Problem to work on:
I need the records below retyped exactly.

Saved entries
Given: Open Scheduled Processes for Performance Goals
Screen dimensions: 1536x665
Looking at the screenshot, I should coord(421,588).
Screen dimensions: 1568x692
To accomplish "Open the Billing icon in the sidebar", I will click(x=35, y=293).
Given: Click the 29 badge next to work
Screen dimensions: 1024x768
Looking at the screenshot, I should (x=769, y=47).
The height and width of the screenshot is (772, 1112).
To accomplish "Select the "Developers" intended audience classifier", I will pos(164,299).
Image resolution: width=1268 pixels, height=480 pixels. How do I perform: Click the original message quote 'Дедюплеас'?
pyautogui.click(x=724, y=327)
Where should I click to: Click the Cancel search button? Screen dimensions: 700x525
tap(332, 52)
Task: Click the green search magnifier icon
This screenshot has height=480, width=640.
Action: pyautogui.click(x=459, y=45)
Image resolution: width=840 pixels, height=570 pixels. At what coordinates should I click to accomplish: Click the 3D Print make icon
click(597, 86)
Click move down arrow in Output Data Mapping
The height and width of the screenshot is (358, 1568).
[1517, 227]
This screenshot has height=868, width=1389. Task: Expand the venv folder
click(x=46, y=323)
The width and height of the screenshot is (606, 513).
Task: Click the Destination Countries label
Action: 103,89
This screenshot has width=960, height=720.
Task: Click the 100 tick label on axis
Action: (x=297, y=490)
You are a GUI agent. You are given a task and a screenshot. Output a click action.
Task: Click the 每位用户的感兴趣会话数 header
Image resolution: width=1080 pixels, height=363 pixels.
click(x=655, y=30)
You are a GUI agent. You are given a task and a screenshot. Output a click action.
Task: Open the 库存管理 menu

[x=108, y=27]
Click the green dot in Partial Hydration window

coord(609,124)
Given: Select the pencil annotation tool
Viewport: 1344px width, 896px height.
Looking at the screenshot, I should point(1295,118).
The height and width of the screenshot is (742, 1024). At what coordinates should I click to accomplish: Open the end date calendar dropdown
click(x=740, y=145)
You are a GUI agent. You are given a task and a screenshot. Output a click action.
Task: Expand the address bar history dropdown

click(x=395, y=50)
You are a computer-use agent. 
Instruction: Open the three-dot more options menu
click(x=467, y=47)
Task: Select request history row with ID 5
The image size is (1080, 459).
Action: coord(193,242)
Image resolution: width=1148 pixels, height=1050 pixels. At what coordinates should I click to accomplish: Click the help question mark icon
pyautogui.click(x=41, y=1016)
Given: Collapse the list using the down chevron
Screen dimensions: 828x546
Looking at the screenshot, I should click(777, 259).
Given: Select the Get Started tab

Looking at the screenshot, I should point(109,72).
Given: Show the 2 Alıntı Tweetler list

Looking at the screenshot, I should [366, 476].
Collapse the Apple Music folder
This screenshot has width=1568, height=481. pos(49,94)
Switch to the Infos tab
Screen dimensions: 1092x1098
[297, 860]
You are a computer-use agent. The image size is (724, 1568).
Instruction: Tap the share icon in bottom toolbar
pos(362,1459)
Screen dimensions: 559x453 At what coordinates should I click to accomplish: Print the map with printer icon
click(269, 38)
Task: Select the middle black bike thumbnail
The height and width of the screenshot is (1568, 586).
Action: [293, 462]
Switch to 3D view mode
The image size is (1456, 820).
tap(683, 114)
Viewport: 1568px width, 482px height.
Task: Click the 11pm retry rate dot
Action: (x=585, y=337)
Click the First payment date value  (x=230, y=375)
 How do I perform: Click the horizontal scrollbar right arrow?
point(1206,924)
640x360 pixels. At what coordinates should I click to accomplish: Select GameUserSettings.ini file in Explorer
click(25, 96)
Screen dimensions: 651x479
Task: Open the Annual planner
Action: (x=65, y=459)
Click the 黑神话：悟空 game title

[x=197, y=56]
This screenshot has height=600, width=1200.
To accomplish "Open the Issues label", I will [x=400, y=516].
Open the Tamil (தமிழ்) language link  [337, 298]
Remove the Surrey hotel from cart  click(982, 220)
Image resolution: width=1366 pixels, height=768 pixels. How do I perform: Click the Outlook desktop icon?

Written solution:
Given: Open Scheduled Processes for Performance Goals
Screen dimensions: 1536x665
Looking at the screenshot, I should coord(421,588).
Screen dimensions: 1568x692
To accomplish "Open the Billing icon in the sidebar", I will click(x=35, y=293).
Given: Click the 29 badge next to work
Screen dimensions: 1024x768
Looking at the screenshot, I should (x=769, y=47).
The height and width of the screenshot is (772, 1112).
To accomplish "Select the "Developers" intended audience classifier", I will pos(164,299).
Image resolution: width=1268 pixels, height=480 pixels. How do I perform: Click the original message quote 'Дедюплеас'?
pyautogui.click(x=724, y=327)
Where should I click to: Click the Cancel search button? Screen dimensions: 700x525
tap(332, 52)
Task: Click the green search magnifier icon
This screenshot has height=480, width=640.
Action: pyautogui.click(x=459, y=45)
Image resolution: width=840 pixels, height=570 pixels. At what coordinates should I click to accomplish: Click the 3D Print make icon
click(597, 86)
Click move down arrow in Output Data Mapping
The height and width of the screenshot is (358, 1568).
[1517, 227]
This screenshot has height=868, width=1389. Task: Expand the venv folder
click(x=46, y=323)
The width and height of the screenshot is (606, 513).
Task: Click the Destination Countries label
Action: 103,89
This screenshot has width=960, height=720.
Task: Click the 100 tick label on axis
Action: (x=297, y=490)
You are a GUI agent. You are given a task and a screenshot. Output a click action.
Task: Click the 每位用户的感兴趣会话数 header
Image resolution: width=1080 pixels, height=363 pixels.
click(x=655, y=30)
You are a GUI agent. You are given a task and a screenshot. Output a click action.
Task: Open the 库存管理 menu

[x=108, y=27]
Click the green dot in Partial Hydration window

coord(609,124)
Given: Select the pencil annotation tool
Viewport: 1344px width, 896px height.
Looking at the screenshot, I should point(1295,118).
The height and width of the screenshot is (742, 1024). At what coordinates should I click to accomplish: Open the end date calendar dropdown
click(x=740, y=145)
You are a GUI agent. You are given a task and a screenshot. Output a click action.
Task: Expand the address bar history dropdown

click(x=395, y=50)
You are a computer-use agent. 
Instruction: Open the three-dot more options menu
click(x=467, y=47)
Task: Select request history row with ID 5
The image size is (1080, 459).
Action: coord(193,242)
Image resolution: width=1148 pixels, height=1050 pixels. At what coordinates should I click to accomplish: Click the help question mark icon
pyautogui.click(x=41, y=1016)
Given: Collapse the list using the down chevron
Screen dimensions: 828x546
Looking at the screenshot, I should click(777, 259).
Given: Select the Get Started tab

Looking at the screenshot, I should point(109,72).
Given: Show the 2 Alıntı Tweetler list

Looking at the screenshot, I should [366, 476].
Collapse the Apple Music folder
This screenshot has width=1568, height=481. pos(49,94)
Switch to the Infos tab
Screen dimensions: 1092x1098
[297, 860]
You are a computer-use agent. The image size is (724, 1568).
Instruction: Tap the share icon in bottom toolbar
pos(362,1459)
Screen dimensions: 559x453 At what coordinates should I click to accomplish: Print the map with printer icon
click(269, 38)
Task: Select the middle black bike thumbnail
The height and width of the screenshot is (1568, 586).
Action: [293, 462]
Switch to 3D view mode
The image size is (1456, 820).
tap(683, 114)
Viewport: 1568px width, 482px height.
Task: Click the 11pm retry rate dot
Action: (x=585, y=337)
Click the First payment date value  (x=230, y=375)
 How do I perform: Click the horizontal scrollbar right arrow?
point(1206,924)
640x360 pixels. At what coordinates should I click to accomplish: Select GameUserSettings.ini file in Explorer
click(25, 96)
Screen dimensions: 651x479
Task: Open the Annual planner
Action: (x=65, y=459)
Click the 黑神话：悟空 game title

[x=197, y=56]
This screenshot has height=600, width=1200.
To accomplish "Open the Issues label", I will [x=400, y=516].
Open the Tamil (தமிழ்) language link  [337, 298]
Remove the Surrey hotel from cart  click(982, 220)
Image resolution: width=1366 pixels, height=768 pixels. How do I perform: Click the Outlook desktop icon?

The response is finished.